In der von Brigitte Reinhardt konzipierten Ausstellung im Ulmer Museum werden die vierzehn Monate ins Zentrum gerückt, die Eva Hesse ab Juni 1964 mit ihrem Mann, dem amerikanischen Bildhauer Tom Doyle, auf Einladung des Textilfabrikanten und Sammlers F.A. Scheidt in Kettwig an der Ruhr verbringt. Begierig will sie die europäische Kunstszene kennenlernen – vor allem Düsseldorf mit Beuys und den deutschen Zero-Künstlern Haacke, Piene und Uecker. Doch die Arbeit in den großzügigen Atelierräumen der Scheidtschen Fabrik wird ihr bald zur Last. Sie spürt, daß sie – als Jüdin in Deutschland – in der Malerei zu keiner Sprache für ihre zerrissenen Empfindungen gelangt.

Den Auftakt in Ulm bilden Ölbilder und Gouachen aus der amerikanischen Zeit von 1960/61, die im Rückblick, wie ihn die große Retrospektive 1992/93 (New Haven, Valencia, Paris) vermittelte, bereits den Keim der späten plastischen Arbeiten enthalten. In kleinformatigen Ölbildern mit schlingerndem Pinselstrich treten aus den mit viel Weiß entschärften Buntfarben schemenhafte Figuren in Zweierbeziehungen. Über dem Kopf einer hohläugigen Figur mit aufgerissenem Brustkorb wölbt sich eine wuchernde, leuchtendorange Form: abstruser Kopfputz und suggestiver Ausdruck einer inneren niederdrückenden Last. Der für Eva Hesses Gesamtwerk bezeichnende Widerspruch zwischen obsessiver Selbstbefragung, ihrem Drang zur Antiform und dem Willen und der Intelligenz zu radikaler formaler Vereinfachung kündigt sich hier an.

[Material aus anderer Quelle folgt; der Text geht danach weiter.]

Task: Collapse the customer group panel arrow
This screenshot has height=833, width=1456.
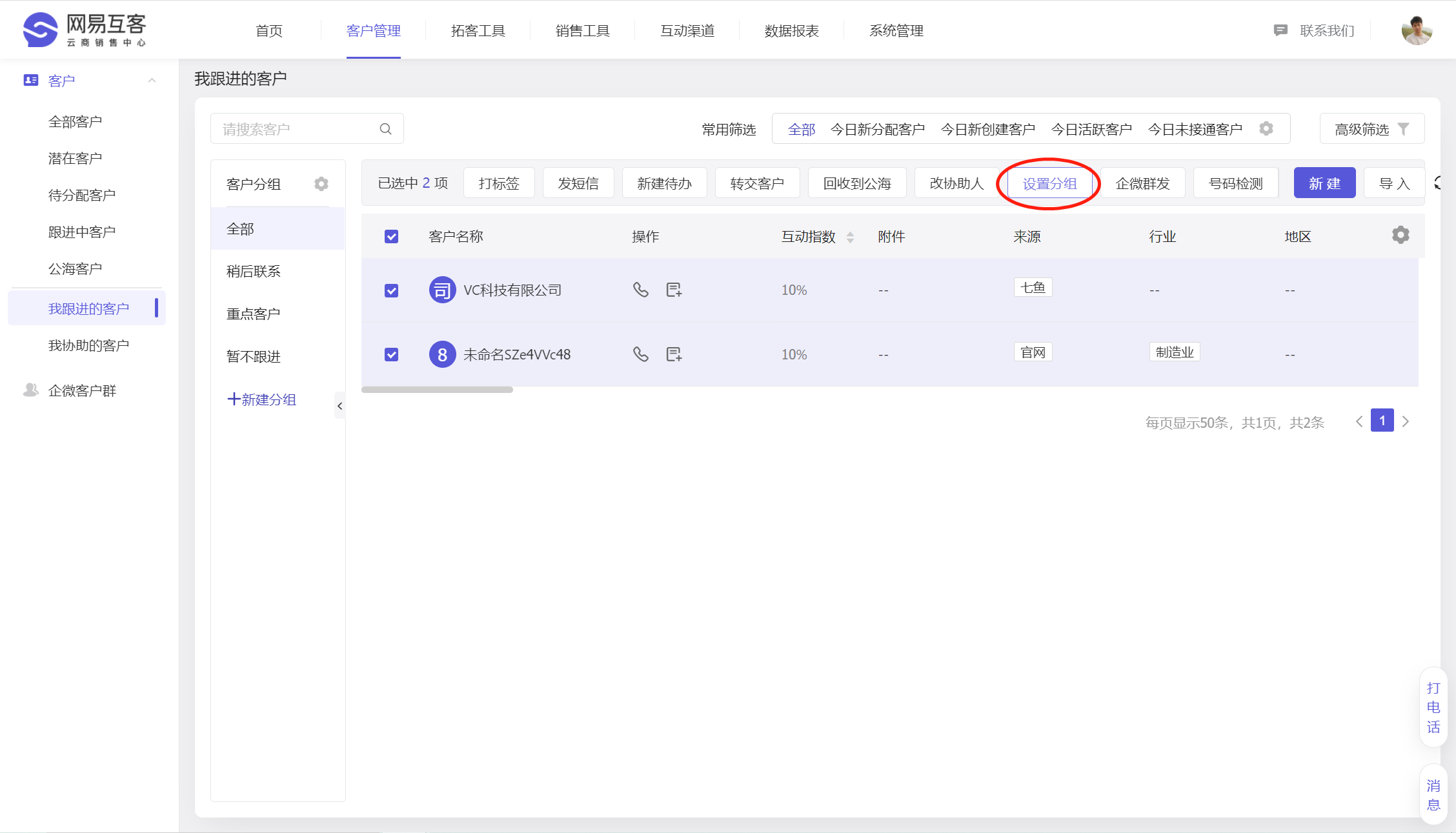Action: (x=339, y=406)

Zarte Figurationen leuchten in feingestuftem Braun und Ocker aus tiefdunklem Grund in den Gouachen aus den Jahren 1960/61 auf: Das Amorphe ist eingebettet in eine klare Flächenordnung. Diese Arbeitsweise führt 1966 zu lavierenden Tuschzeichnungen, die die Selbstbeschränkungen des amerikanischen Minimalismus auf lebendige und auch leichtsinnige Art parodieren. Ab 1962 führt die gerade Zwanzigjährige einen Kampf gegen alle Regeln der Gattung Malerei, zeichnet mit Ölfarbe und Gouache auf Leinwand und Papier. Gegenständliches zersplittert in winzige Fragmente, Kreise, Kästchen oder Schlingen, die von Pfeilen auf ihre Bahnen verwiesen werden. Ein fröhlicher, „jazziger“ Rhythmus läßt die minutiös gezeichneten und farblich exakt bemessenen großen und kleinen Gewichte in einem „wilden Raum“ durcheinanderschwirren.

Röhren und Anschlüsse

In Kettwig nun beginnt eine neue Serie von Zeichnungen mit Öl auf Leinwand. Die Flächen sind in rechteckige Felder aufgeteilt, schließen Dinge ein, die man kaum benennen kann: geradezu aufdringlich klar konturierte Als-ob- Gegenstände – die Vorstufe zu den späteren „Maschinenzeichnungen“ in schwarzer Tusche. Die Masken sind gefallen: die Welt der Dinge, reduziert auf Schläuche und Röhren, Anschlüsse und Überbrückungen, ordnet sich als ein abstruses organisch-mechanistisches Laboratorium: „Es ist sonderbar. Es entsteht richtiger Nonsense“, urteilt Hesse selbst. Von dieser Idee geleitet, stolpert sie unweigerlich über die in der Fabrik herumliegenden Materialien: Schnur, Maschinenteile, Schläuche. Arbeiter fertigen ihr Preßspanplatten an, auf die sie gefärbte Pappmaché-Formen montiert, aus denen wiederum Fundgegenstände in den Raum „wachsen“.

Die Ausstellung zeigt fünf der 1965 in wenigen Monaten entstandenen vierzehn Reliefplatten, mit denen ihr der Durchbruch zur Plastik gelingt. Die sorgfältige Handarbeit verleiht den Kombinationen eine gewisse Absurdität. In „Legs of a Walking Ball“ dominiert die exzentrische Gesamtform, während in „Up the Down Road“ eine purpurne Kordel ihren gewundenen Weg in den Raum sucht, bevor sie in dem rauhen, mauerartigen Material (mit Aluminiumfarbe bestrichenes Styropor), aus dem sie aufgetaucht ist, wieder versinkt. Die Komik unvorhersehbarer Form- und Materialbegegnungen siegt über den Ernst der Widersprüche in der Malerei.

Einige Arbeiten aus der ersten Zeit nach der Rückkehr in die USA zeigen Hesses gewandeltes Verständnis von der Skulptur als plastischer Einheit. Für „Ingeminale“ sind zwei mit glänzendschwarzer Schnur umwickelte wurstartige Gebilde durch einen Infusionsschlauch verbunden. Zwei oben offene Kuben in grobem Papiermaché zeigen eine geradezu aufdringliche Farb- und Formaskese: „Inside I“ als Behälter für ein Gekröse aus Schnur und zwei verschnürte Päckchen in bleiernem Grau – „Inside II“. Die komplexe Metaphorik von Innen und Außen wird unmittelbar zum Objekt: Es ist dieser letzte Raum der Ulmer Ausstellung, in dem man die wachsende künstlerische Kraft spüren kann, mit der Eva Hesse die Konzepte der Miminal art durch die Übersetzung mit neuen Werkstoffen in ein Bekenntnis zu Kunst und Leben, Körper und Geist verwandelte.